Hugo “el Pollo” Carvajal, antiguo director de inteligencia militar durante el gobierno de Hugo Chávez y una de las figuras más influyentes del aparato de seguridad venezolano, volvió a irrumpir en la escena internacional con una carta enviada desde su celda en Estados Unidos al presidente Donald Trump.
En el documento, Carvajal admite su responsabilidad criminal y describe en detalle cómo, durante dos décadas, el chavismo habría estructurado operaciones vinculadas al narcotráfico, espionaje, manipulación electoral y apoyo a organizaciones delictivas transnacionales. Su disposición a colaborar plenamente con Washington llega a pocos meses de su sentencia por narcoterrorismo, prevista para febrero de 2026.
Una confesión que sacude al régimen venezolano
La misiva, divulgada por medios como ABC y confirmada por fuentes judiciales en Estados Unidos, ofrece un retrato directo del funcionamiento interno del llamado Cartel de los Soles, descrito por Carvajal como un engranaje consolidado dentro de instituciones militares y civiles para facilitar el tráfico de drogas hacia territorio estadounidense. El exgeneral asegura que estas estructuras operativas no solo fueron toleradas, sino diseñadas bajo una doctrina de confrontación contra Washington impulsada inicialmente por Cuba e incorporada luego por Hugo Chávez y Nicolás Maduro.
Carvajal afirma que la administración chavista está “en guerra” con Estados Unidos mediante el uso de drogas, grupos delincuenciales, infiltración de inteligencia y la alteración de procesos electorales. Según su testimonio, estas acciones formarían parte de una estrategia sostenida para minar la estabilidad estadounidense.

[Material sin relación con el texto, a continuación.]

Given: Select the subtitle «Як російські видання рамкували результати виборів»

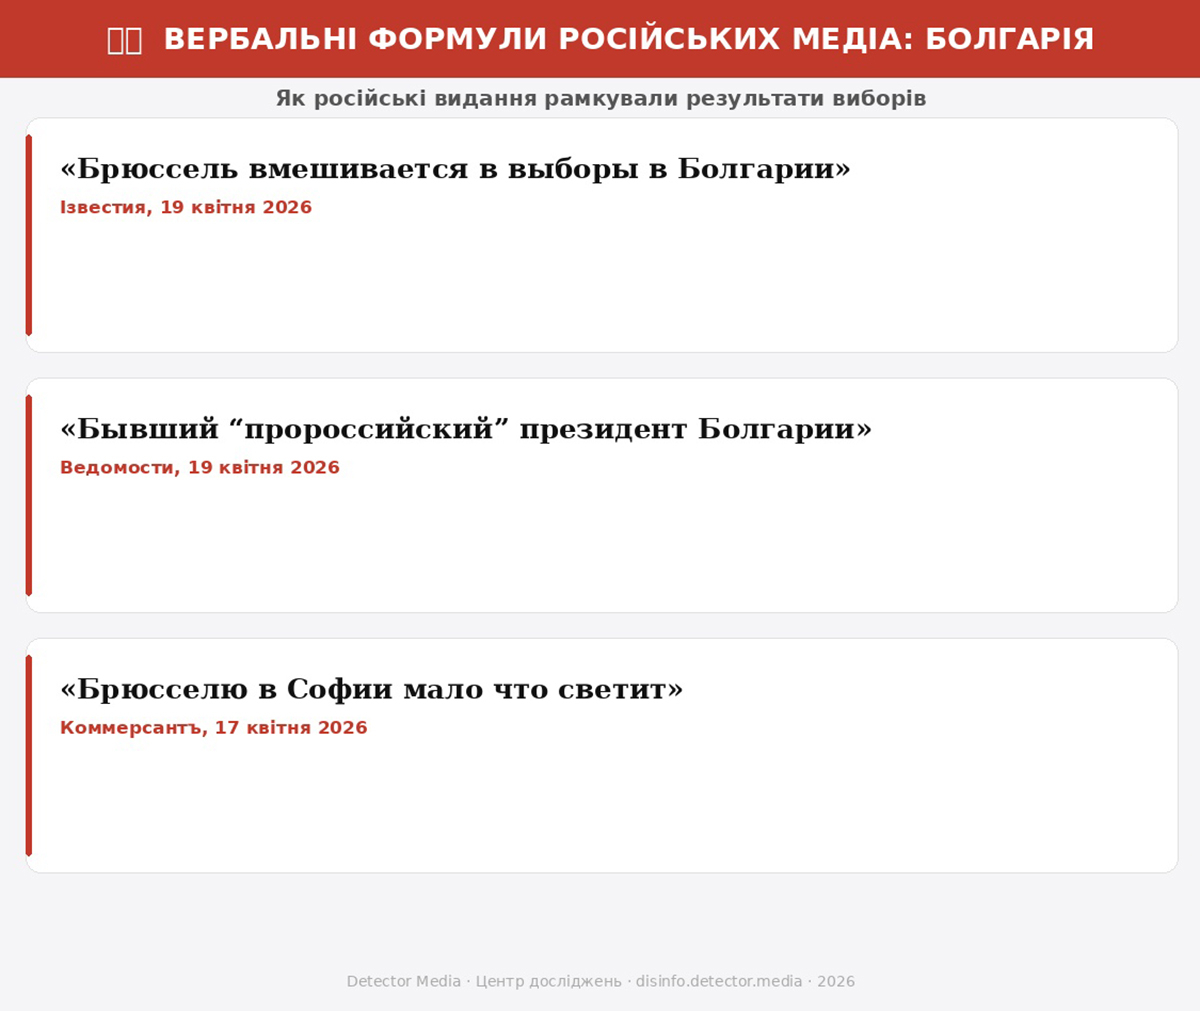Looking at the screenshot, I should (x=600, y=99).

Tren de Aragua, narcotráfico y corrupción institucional
Uno de los elementos más contundentes de la carta es la afirmación de que el chavismo financió y protegió al Tren de Aragua, organización criminal que se ha expandido por toda Sudamérica y que, de acuerdo con Carvajal, habría aprovechado las políticas migratorias del gobierno de Joe Biden para infiltrar a sus miembros en Estados Unidos.
El exjefe de inteligencia sostiene que la corrupción en las fuerzas armadas, cuerpos policiales, aduanas y organismos civiles permitió que cargamentos de cocaína transitaran sin obstáculos. Según su relato, esta economía ilícita no solo servía para financiar al régimen, sino para causar impacto social en Estados Unidos, un objetivo “aprobado políticamente” desde Caracas.
Espionaje ruso, infiltraciones y manipulación electoral
En otro tramo de la carta, Carvajal revela que Rusia instaló en Venezuela un sofisticado sistema de espionaje dirigido a monitorear intereses estadounidenses. A esto suma la infiltración de agentes cubanos y venezolanos en territorio de EE. UU. bajo la fachada de opositores o migrantes, con la intención de recolectar información y realizar tareas de influencia política.
El exfuncionario va más allá al asegurar que estos mecanismos incluían pagos clandestinos a diplomáticos y agentes de inteligencia estadounidenses con el fin de sostener al chavismo en el poder.
En cuanto a los procesos electorales, apunta directamente a la empresa de votación Smartmatic, a la que acusa de formar parte de una “red global de fraudes” destinada a manipular comicios tanto en Venezuela como en otros países, incluidos potencialmente Estados Unidos. Estas declaraciones, aunque no verificadas en instancias judiciales, añaden un componente explosivo al testimonio.
Una oferta de colaboración y un nombre para la transición
Carvajal no solo reconoce su implicación en el Cartel de los Soles —delito por el que ya se declaró culpable en junio de 2025—, sino que ofrece ayudar a desmantelar completamente las estructuras criminales asociadas al chavismo. En la carta incluso sugiere que Rafael Ramírez, expresidente de PDVSA y exministro de Petróleo, podría liderar un eventual gobierno de transición si Maduro es removido del poder.
El exgeneral busca, con esta cooperación, una reducción de su condena, aunque será la Corte Federal de Nueva York la que determine el peso legal de su información.
Un testimonio que reconfigura la narrativa del conflicto Venezuela–EE. UU.
La carta de “el Pollo” Carvajal emerge en un momento de máxima tensión entre Washington y Caracas, marcado por el cierre del espacio aéreo venezolano, el despliegue militar estadounidense en el Caribe y filtraciones sobre negociaciones fallidas entre Trump y Maduro. La confesión añade un nuevo nivel de gravedad a las acusaciones históricas contra el régimen venezolano y podría impactar tanto decisiones judiciales como estrategias diplomáticas.
Mientras tanto, Maduro y su círculo guardan silencio sobre la carta, conscientes de que el testimonio proviene de uno de los hombres que más información sensible acumuló durante los años fundacionales del proyecto chavista.